File metadata and controls

541 lines (416 loc) · 22.6 KB

MLOps SIG Roadmap Draft 2020

NOT YET PUBLISHED

This document sets out the current state of MLOps and provides a five year roadmap for future customer needs which is intended to support pre-competitive collaboration across the industry with a view to improving the overall state of MLOps as a capability for all.

It is intended that this document be iteratively refined by group consensus within the MLOps SIG across a series of regular meetings and then published annually whilst relevant.

Acknowledgements

Current active contributors to the MLOps SIG Roadmap:

Terry Cox, Bootstrap Ltd terry@bootstrap.je

Amend list of contributors here

Introduction

Current State of MLOps

NOTES: Overview of the current state of MLOps for this year - revised annually. Define principles and methodologies.

What is MLOps?

MLOps could be narrowly defined as "the ability to apply DevOps principles to Machine Learning applications" however as we shall see shortly, this narrow definition misses the true value of MLOps to the customer. Instead, we define MLOps as “the extension of the DevOps methodology to include Machine Learning and Data Science assets as first class citizens within the DevOps ecology”.

MLOps should be viewed as a practice for consistently managing the ML aspects of products in a way that is unified with all of the other technical and non-technical elements necessary to successfully commercialise those products with maximum potential for viability in the marketplace.

What is MLOps not?

It sometimes helps to consider what anti-patterns exist around a concept in order to better understand it.

For example, MLOps is not "putting Jupyter Notebooks into production environments".

RAD tools like Jupyter Notebooks can be extremely useful, both in classroom environments and in exploring problem spaces to understand potential approaches to mathematical problems.

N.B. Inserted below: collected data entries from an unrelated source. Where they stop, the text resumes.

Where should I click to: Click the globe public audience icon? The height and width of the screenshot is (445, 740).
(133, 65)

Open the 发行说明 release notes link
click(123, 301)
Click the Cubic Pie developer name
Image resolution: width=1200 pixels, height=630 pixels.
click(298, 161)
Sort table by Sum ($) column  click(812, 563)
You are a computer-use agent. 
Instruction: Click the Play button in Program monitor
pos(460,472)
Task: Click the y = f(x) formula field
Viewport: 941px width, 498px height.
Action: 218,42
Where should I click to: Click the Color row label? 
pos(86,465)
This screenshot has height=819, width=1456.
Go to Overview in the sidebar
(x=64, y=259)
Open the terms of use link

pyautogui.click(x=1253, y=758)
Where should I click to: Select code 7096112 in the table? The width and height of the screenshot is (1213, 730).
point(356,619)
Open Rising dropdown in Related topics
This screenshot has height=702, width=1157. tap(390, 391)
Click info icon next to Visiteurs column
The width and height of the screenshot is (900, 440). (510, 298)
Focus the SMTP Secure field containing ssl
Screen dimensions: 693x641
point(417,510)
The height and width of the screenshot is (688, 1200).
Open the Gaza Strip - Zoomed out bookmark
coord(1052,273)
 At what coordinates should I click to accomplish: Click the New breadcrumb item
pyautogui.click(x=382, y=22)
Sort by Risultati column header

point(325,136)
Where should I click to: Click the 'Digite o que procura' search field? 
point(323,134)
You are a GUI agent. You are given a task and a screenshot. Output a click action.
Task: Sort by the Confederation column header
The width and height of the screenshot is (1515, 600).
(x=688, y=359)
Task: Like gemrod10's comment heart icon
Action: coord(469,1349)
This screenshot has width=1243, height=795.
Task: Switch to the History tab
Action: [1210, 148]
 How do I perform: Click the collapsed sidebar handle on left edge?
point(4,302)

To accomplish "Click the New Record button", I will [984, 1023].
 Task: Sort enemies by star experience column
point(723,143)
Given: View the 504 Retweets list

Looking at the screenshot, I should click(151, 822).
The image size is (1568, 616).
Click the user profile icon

However, like all Rapid Application Development tools, they achieve the rapid element of their name by trading off other key non-functional requirements like maintainability, testability and scalability.

In the next section, we will discuss the key drivers for MLOps and expand upon the requirements for a true DevOps approach to managing ML assets. At this point in the development of the practice, it perhaps helps to understand that much of ML and AI research and development activity has been driven by Data Science rather than Computer Science teams. This specialisation has enabled great leaps in the ML field but at the same time means that a significant proportion of ML practitioners have never been exposed to the lessons of the past seventy years of managing software assets in commercial environments.

As we shall see, this can result in large conceptual gaps between what is involved in creating a viable proof of concept of a trained ML model on a Data Scientist’s laptop vs what it subsequently takes to be able to safely transition that asset into a commercial product in production environments. It is not therefore unfair to describe the current state of MLOps in 2020 as still on the early path towards maturity and to consider that much of the early challenge for adoption will be one of education and communication rather than purely technical refinements to tooling.

Compounding this challenge, Machine Learning solutions tend to be decision-making systems rather than just data processing systems and thus will be required to be held accountable to much higher standards than those applied to the best quality software delivery projects. The bar for quality and governance processes is therefore very high, in many cases representing legal compliance processes mandated by regional legislation.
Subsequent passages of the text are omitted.